(TASK 1)
Copy the stretch of the Moray maternity unit report from "Last night, residents" through "Aberdeen or Inverness." word for word.
(TASK 2)
Carry the Moray maternity unit report forward from its last sentence.

(EXTRACT PROVIDED)
--------------------------------------------------

More than 100 people have packed a public meeting in Moray in a show of opposition of the downgrade of the region’s only maternity unit.
Last night, residents bombarded NHS Grampian’s top management team at Elgin Town Hall with concerns about transporting pregnant women to give birth in Aberdeen or Inverness.
Senior management repeatedly apologised for the stress and anxiety caused by the temporary move at Dr Gray’s – but emphasised it was the safest decision during the staffing crisis.
Richard Strachan, an accident and emergency department doctor at Dr Gray’s who attended the meeting as a member of the public, told his bosses he “assumed” he would be getting extra training to cope with the possible increase of pregnancy cases walking through his door while he was on shift- and the medic criticised the groundwork done to ensure safe transfers out of Elgin.
He said: “There aren’t enough ambulances for this plan. I’m sorry, but there aren’t.”
Mr Strachan also accused his employers of not doing enough to provide accommodation for junior doctors considering moving to Moray to boost recruitment efforts.
Tragic stories were told of women being transported to Aberdeen in the 1980s to give birth who had their children die while waiting to be seen after arrival or who had journeys aborted due to complications.
Meanwhile, it was revealed that an ambulance that was transporting a woman from Elgin to Inverness to give birth on Tuesday ran out of pain relief at Nairn.
Management accepted it was impossible to guarantee that the experiences of parents-to-be would not be affected during the downgrade.

--------------------------------------------------

(DATA SHOWN)

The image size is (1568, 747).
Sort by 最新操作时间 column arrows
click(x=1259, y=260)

--------------------------------------------------

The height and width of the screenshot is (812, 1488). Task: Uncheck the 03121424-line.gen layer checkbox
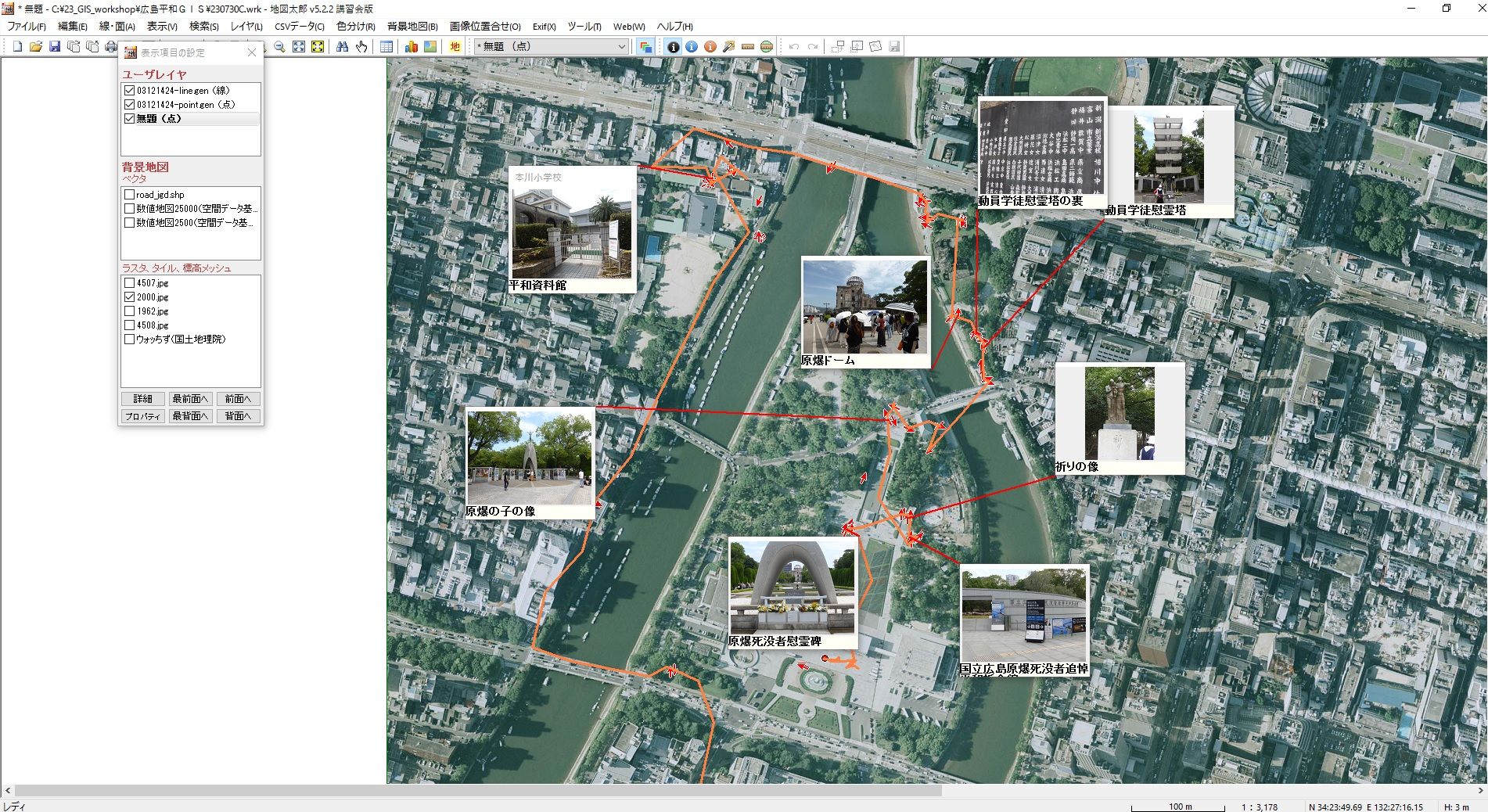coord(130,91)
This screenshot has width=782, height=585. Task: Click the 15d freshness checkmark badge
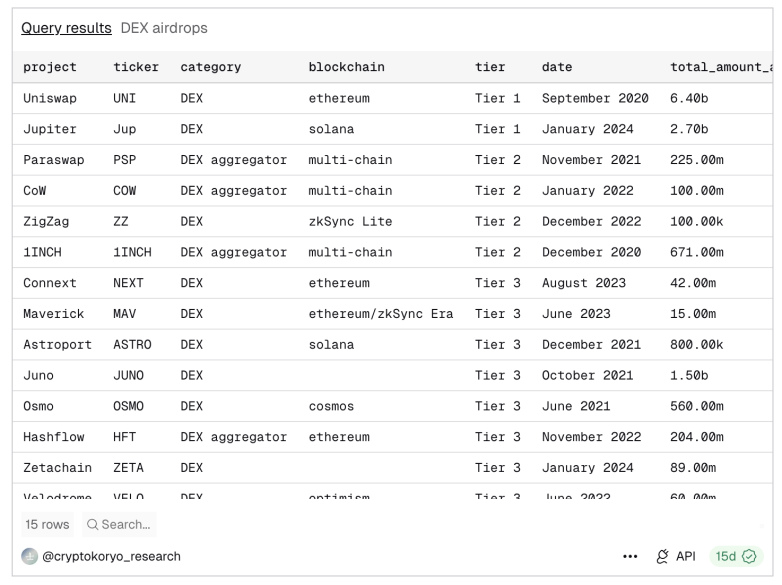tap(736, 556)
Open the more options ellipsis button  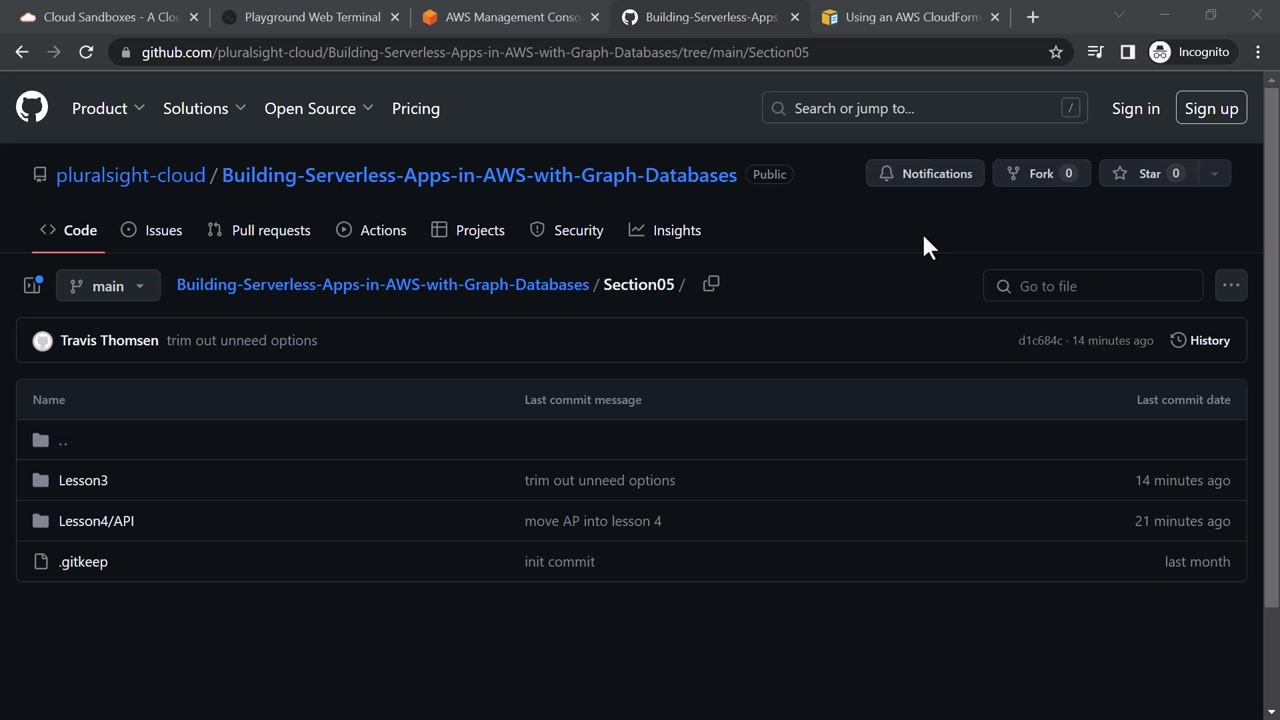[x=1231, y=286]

--------------------------------------------------

(RESULT 1)
Last night, residents bombarded NHS Grampian’s top management team at Elgin Town Hall with concerns about transporting pregnant women to give birth in Aberdeen or Inverness.

(RESULT 2)
Caroline Hiscox, NHS Grampian’s director of nursing, midwifery and allied health professions, said: “I’m not going to sit here and say that experiences won’t be affected or the current model is absolutely optimal because no health care system can achieve that.”
Amy Fraser, a member of the Keep Mum campaign group, challenged the NHS to accept that their preparations to avoid a downgrade had been an “abject failure”.
Acting chief executive Amanda Croft did not accept the description – explaining staff had worked “tirelessly” to keep Dr Gray’s unit fully operational while applying “sticking plaster” measures over the last five years.
During the talks it was revealed that 10 babies had been born in Aberdeen that would ordinarily have been delivered in Elgin since the downgrade, which came into effect on Wednesday last week.
Dr Jamie Hogg, clinical director at Dr Gray’s, explained work would continue to make Elgin an attractive place for graduates to complete their training.